[Items from a data source]
■ ■ ■ ■
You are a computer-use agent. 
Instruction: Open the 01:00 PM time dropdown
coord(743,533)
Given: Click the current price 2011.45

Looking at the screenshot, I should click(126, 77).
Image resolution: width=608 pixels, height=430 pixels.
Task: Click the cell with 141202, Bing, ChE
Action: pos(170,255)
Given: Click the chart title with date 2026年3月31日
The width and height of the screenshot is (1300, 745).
■ ■ ■ ■
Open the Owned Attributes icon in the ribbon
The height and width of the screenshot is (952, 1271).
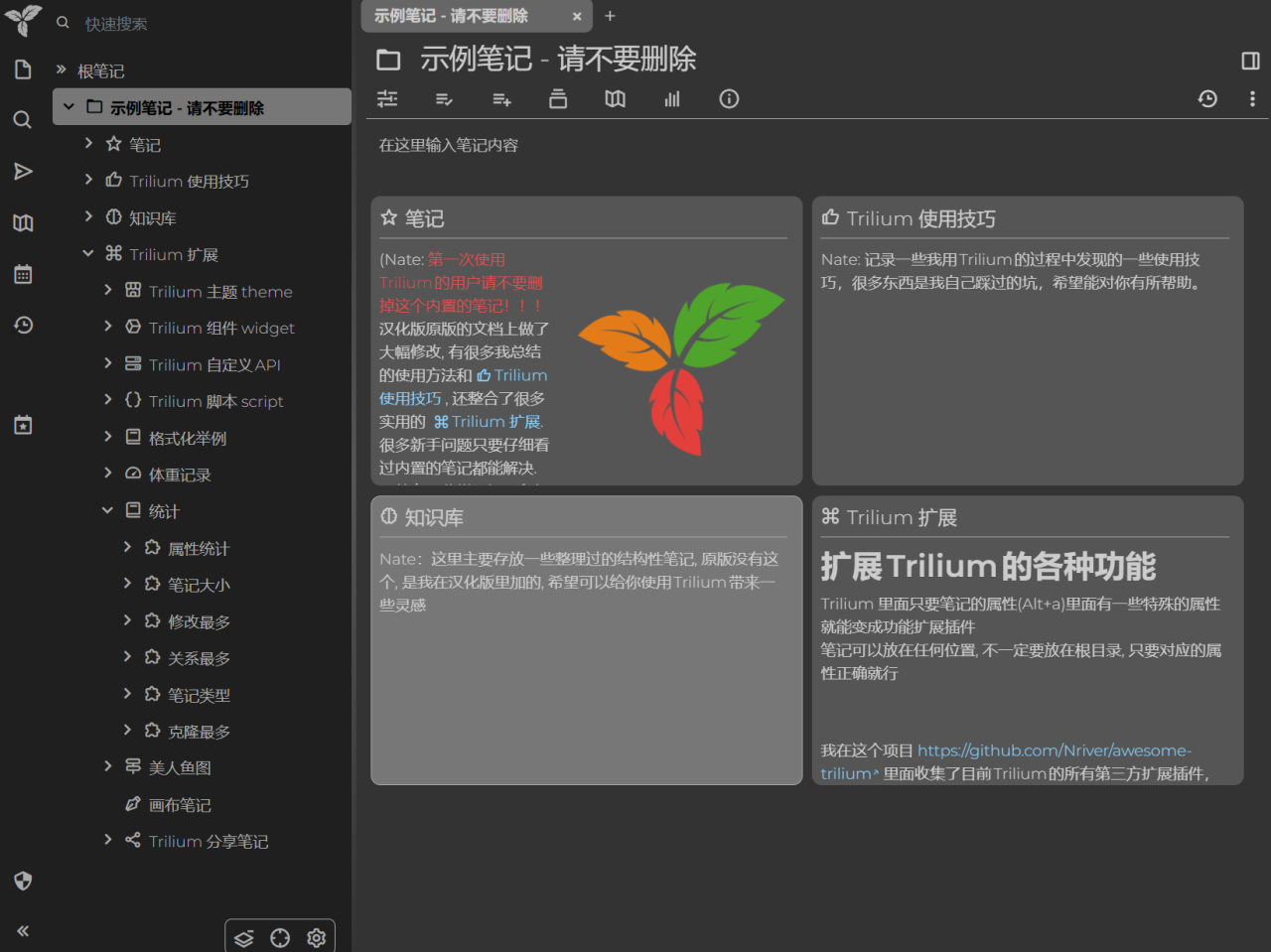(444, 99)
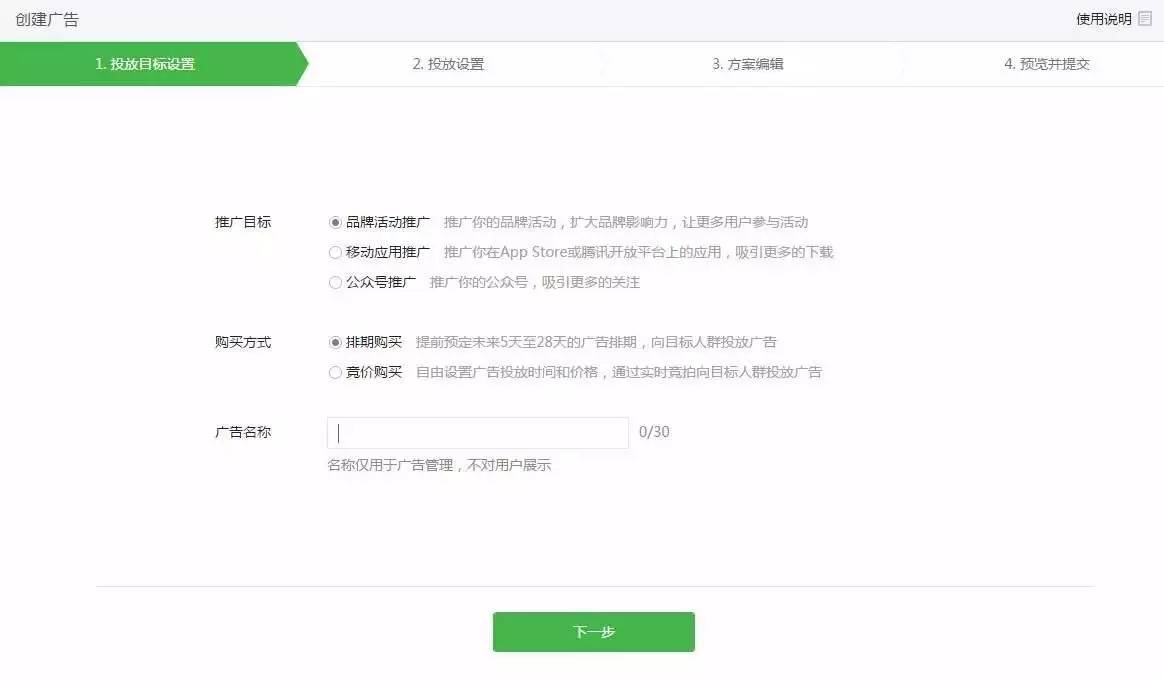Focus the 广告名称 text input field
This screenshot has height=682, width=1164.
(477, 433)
■ ■ ■ ■
Reproduce, exactly as they stand in the data above, the lines from the one that holds "Given: Click the current price 2011.45" to the one that holds "Given: Click the chart", inclusive.

Given: Click the current price 2011.45

Looking at the screenshot, I should click(126, 77).
Image resolution: width=608 pixels, height=430 pixels.
Task: Click the cell with 141202, Bing, ChE
Action: pos(170,255)
Given: Click the chart title with date 2026年3月31日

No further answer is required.